INFORMATION SHOWN:
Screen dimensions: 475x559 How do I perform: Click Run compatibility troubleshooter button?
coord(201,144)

==

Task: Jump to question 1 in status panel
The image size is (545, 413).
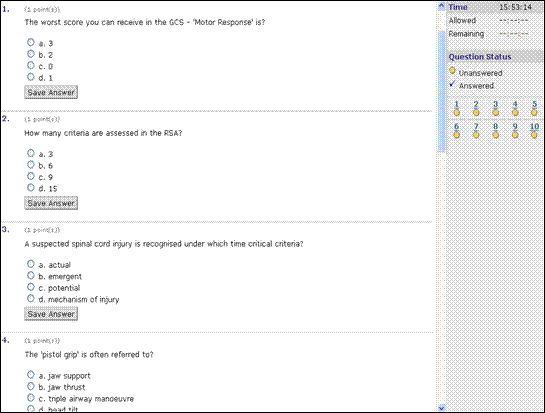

---

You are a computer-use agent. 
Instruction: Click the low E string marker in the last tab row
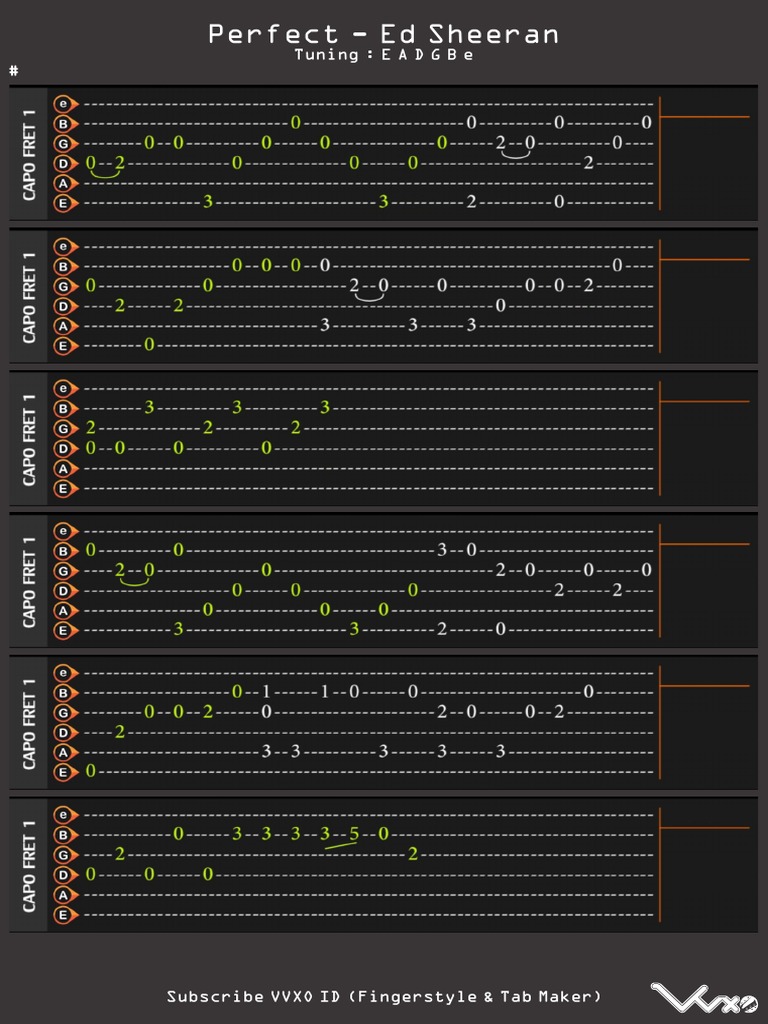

PROBLEM TO SOLVE:
In the entries above, find the line holding "Task: Jump to question 1 in status panel" and the line holding "The image size is (545, 413).", then retype exactly those two lines and every line between them, and nothing else.

OUTPUT:
Task: Jump to question 1 in status panel
The image size is (545, 413).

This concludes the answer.